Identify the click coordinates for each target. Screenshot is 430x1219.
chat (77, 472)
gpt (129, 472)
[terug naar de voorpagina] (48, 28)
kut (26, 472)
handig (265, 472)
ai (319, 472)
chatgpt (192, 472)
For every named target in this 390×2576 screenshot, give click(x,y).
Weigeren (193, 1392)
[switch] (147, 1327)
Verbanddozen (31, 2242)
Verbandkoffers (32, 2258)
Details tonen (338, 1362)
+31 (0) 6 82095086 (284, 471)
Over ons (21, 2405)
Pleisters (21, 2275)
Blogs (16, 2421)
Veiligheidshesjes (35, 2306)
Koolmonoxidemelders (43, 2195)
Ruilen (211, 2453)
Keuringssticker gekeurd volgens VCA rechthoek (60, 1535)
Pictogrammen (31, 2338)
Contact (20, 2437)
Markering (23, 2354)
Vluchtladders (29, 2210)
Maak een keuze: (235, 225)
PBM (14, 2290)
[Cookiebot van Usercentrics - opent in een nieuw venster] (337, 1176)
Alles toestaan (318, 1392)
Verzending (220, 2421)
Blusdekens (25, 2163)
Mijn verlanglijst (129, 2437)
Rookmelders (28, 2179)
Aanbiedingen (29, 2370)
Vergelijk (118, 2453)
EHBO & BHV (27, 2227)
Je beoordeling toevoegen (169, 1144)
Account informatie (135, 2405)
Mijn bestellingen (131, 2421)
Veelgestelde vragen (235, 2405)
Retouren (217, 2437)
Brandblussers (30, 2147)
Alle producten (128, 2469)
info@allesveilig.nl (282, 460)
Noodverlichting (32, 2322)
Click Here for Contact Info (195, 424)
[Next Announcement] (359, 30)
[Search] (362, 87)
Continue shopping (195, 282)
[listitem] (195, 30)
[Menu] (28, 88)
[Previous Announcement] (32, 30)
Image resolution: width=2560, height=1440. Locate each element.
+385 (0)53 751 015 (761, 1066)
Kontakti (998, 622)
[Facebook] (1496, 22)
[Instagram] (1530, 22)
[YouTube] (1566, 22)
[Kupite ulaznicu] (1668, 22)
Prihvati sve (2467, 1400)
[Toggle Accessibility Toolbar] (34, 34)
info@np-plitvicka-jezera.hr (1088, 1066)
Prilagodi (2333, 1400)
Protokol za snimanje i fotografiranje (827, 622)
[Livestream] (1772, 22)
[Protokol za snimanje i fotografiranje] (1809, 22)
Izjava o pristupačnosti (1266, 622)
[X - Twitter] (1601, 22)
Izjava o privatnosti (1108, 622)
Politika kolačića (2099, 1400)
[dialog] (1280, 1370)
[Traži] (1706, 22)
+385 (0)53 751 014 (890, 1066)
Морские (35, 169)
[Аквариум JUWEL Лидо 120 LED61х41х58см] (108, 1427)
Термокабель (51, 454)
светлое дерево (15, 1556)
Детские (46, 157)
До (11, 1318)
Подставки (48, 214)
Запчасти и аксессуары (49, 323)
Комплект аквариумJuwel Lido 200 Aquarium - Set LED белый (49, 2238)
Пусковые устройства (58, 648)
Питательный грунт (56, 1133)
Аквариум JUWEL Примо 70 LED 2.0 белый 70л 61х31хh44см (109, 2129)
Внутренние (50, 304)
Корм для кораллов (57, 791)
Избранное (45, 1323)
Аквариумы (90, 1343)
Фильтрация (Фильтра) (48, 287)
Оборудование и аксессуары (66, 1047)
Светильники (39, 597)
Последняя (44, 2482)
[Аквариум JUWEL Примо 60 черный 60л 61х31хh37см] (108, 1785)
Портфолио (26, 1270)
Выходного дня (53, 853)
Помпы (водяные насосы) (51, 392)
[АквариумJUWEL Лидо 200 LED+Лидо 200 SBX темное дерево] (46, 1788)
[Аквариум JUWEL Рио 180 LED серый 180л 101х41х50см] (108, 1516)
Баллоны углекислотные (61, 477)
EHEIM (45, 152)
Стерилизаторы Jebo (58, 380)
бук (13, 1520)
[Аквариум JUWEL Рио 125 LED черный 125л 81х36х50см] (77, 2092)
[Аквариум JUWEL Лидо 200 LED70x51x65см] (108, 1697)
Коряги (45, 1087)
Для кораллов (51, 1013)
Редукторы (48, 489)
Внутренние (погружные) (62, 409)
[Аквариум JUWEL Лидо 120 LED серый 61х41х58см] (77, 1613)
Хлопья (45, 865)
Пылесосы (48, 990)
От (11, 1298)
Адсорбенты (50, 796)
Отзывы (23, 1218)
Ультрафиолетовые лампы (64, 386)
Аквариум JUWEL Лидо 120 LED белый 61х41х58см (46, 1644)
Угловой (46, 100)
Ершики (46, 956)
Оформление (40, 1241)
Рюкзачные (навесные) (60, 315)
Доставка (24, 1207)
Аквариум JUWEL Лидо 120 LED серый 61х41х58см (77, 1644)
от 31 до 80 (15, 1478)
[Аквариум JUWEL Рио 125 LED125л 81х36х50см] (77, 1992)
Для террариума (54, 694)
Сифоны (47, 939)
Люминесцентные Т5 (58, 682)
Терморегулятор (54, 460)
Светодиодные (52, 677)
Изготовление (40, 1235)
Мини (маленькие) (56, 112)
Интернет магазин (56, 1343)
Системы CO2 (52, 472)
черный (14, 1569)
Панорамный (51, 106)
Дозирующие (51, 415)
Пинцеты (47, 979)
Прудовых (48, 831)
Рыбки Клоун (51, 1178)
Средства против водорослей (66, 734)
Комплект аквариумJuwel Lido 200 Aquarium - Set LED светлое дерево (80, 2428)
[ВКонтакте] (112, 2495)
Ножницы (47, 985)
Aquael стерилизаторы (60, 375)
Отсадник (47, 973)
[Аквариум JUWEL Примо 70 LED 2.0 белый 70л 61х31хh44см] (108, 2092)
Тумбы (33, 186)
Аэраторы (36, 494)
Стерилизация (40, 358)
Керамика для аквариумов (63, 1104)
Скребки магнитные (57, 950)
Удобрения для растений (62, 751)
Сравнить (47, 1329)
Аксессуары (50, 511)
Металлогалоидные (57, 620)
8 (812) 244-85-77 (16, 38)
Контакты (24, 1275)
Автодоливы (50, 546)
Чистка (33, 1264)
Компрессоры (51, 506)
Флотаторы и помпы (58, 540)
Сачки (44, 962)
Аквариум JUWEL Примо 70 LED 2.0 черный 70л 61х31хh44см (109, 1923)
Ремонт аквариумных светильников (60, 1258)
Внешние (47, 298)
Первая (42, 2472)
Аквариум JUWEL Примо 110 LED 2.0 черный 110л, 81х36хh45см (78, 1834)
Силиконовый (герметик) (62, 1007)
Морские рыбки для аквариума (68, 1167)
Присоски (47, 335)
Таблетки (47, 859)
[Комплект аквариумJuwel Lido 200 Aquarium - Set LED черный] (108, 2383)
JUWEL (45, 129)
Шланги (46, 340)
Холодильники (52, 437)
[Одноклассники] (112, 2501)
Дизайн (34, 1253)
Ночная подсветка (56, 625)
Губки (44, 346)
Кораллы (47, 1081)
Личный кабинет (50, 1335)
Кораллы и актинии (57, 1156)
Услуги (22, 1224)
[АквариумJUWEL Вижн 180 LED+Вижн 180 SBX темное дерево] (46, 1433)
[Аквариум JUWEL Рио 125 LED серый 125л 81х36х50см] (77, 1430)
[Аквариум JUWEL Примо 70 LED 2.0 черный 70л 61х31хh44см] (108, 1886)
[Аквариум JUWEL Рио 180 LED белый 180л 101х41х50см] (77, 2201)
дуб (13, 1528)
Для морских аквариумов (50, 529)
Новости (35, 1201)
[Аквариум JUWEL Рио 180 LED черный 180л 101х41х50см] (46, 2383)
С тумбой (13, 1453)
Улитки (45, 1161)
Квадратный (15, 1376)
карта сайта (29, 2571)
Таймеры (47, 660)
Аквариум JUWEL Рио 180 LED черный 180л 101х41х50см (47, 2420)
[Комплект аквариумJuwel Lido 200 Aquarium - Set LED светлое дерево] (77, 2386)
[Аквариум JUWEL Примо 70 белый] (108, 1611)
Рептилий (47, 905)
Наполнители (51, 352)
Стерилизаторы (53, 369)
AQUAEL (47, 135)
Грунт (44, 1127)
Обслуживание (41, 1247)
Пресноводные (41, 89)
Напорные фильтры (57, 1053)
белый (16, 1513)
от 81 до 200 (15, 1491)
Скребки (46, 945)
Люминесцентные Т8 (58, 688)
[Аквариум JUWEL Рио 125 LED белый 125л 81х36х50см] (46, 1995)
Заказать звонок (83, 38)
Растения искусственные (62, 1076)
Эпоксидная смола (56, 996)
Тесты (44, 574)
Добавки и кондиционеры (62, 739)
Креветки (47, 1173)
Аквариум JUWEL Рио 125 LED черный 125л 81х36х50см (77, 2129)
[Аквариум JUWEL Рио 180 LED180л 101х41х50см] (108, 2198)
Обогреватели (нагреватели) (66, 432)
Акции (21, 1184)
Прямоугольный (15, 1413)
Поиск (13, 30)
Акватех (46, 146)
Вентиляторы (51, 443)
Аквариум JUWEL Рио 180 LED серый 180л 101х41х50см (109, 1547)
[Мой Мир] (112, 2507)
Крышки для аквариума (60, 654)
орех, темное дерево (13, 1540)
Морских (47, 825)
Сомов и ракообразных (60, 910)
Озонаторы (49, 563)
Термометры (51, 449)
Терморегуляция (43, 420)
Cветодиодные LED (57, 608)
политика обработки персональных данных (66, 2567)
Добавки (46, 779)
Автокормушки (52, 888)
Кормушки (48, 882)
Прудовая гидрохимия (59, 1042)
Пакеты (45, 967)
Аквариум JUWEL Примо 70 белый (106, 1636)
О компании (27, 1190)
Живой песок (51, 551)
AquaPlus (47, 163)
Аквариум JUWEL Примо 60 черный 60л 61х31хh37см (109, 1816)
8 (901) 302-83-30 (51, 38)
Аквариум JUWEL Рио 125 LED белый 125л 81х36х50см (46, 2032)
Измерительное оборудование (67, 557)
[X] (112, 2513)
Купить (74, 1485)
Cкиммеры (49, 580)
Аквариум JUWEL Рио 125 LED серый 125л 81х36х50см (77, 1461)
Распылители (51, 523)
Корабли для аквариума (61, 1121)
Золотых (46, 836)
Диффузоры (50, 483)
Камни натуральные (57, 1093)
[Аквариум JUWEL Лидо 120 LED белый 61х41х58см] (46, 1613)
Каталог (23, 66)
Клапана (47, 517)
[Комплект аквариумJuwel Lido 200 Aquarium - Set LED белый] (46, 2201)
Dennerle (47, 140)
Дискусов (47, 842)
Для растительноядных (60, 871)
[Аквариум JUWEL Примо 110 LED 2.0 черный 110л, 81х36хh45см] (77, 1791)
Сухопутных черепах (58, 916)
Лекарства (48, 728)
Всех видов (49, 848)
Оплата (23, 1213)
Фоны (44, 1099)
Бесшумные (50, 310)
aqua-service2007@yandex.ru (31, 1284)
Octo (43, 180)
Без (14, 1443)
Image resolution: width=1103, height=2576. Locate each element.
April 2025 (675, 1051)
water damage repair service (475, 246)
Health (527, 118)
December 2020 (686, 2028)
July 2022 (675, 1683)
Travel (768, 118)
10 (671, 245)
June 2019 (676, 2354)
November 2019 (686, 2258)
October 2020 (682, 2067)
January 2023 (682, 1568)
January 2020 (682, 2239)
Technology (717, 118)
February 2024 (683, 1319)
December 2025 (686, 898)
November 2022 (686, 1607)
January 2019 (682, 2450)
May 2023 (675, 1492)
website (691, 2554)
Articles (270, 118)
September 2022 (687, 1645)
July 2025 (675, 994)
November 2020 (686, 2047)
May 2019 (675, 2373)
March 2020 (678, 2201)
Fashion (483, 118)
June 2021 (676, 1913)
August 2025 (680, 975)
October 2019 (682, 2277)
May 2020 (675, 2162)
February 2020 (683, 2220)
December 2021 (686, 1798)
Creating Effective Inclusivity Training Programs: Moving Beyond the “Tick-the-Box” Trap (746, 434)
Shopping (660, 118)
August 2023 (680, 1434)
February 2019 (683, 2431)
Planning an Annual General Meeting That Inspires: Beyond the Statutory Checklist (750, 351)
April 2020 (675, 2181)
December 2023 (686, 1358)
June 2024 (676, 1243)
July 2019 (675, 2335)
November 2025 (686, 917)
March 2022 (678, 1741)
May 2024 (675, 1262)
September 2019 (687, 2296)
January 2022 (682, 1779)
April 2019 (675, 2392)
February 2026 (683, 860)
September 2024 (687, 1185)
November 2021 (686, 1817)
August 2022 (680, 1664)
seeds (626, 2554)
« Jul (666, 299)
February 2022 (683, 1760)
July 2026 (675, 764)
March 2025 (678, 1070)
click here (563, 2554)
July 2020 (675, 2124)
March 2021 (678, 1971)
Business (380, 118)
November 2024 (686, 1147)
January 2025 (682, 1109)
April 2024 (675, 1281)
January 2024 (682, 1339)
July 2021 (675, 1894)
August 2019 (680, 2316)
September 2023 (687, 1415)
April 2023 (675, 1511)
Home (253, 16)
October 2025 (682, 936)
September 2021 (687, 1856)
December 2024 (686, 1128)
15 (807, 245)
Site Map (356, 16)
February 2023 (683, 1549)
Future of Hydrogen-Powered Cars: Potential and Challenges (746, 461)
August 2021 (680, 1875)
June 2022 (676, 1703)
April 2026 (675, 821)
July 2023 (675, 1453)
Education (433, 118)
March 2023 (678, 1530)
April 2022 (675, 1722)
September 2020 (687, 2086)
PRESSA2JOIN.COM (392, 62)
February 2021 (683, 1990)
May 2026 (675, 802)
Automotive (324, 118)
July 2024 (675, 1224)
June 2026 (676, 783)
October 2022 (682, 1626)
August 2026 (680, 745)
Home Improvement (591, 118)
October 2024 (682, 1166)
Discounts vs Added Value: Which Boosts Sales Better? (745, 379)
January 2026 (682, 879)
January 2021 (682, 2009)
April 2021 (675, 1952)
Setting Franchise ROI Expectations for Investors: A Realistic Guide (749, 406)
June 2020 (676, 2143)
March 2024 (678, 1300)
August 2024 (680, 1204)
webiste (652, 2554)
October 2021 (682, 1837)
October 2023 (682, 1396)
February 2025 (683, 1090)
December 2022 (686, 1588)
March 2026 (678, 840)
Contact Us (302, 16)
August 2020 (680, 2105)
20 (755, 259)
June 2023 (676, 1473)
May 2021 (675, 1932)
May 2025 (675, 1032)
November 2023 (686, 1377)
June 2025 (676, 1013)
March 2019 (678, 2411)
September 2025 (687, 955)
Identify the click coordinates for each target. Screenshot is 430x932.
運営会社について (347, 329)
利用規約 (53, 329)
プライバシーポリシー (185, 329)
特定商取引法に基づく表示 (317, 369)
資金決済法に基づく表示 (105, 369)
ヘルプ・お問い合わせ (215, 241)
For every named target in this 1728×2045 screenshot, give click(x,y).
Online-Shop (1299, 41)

____

◆ Goal of the exercise ◆
In the data above, start at the line that has "Термометры (51, 449)", stop after the line that has "Cкиммеры (49, 580)", and print every line in between exactly as it stands.

◆ Task result ◆
Термометры (51, 449)
Терморегуляция (43, 420)
Cветодиодные LED (57, 608)
политика обработки персональных данных (66, 2567)
Добавки (46, 779)
Автокормушки (52, 888)
Кормушки (48, 882)
Прудовая гидрохимия (59, 1042)
Пакеты (45, 967)
Аквариум JUWEL Примо 70 белый (106, 1636)
О компании (27, 1190)
Живой песок (51, 551)
AquaPlus (47, 163)
Аквариум JUWEL Примо 60 черный 60л 61х31хh37см (109, 1816)
8 (901) 302-83-30 (51, 38)
Аквариум JUWEL Рио 125 LED белый 125л 81х36х50см (46, 2032)
Измерительное оборудование (67, 557)
[X] (112, 2513)
Купить (74, 1485)
Cкиммеры (49, 580)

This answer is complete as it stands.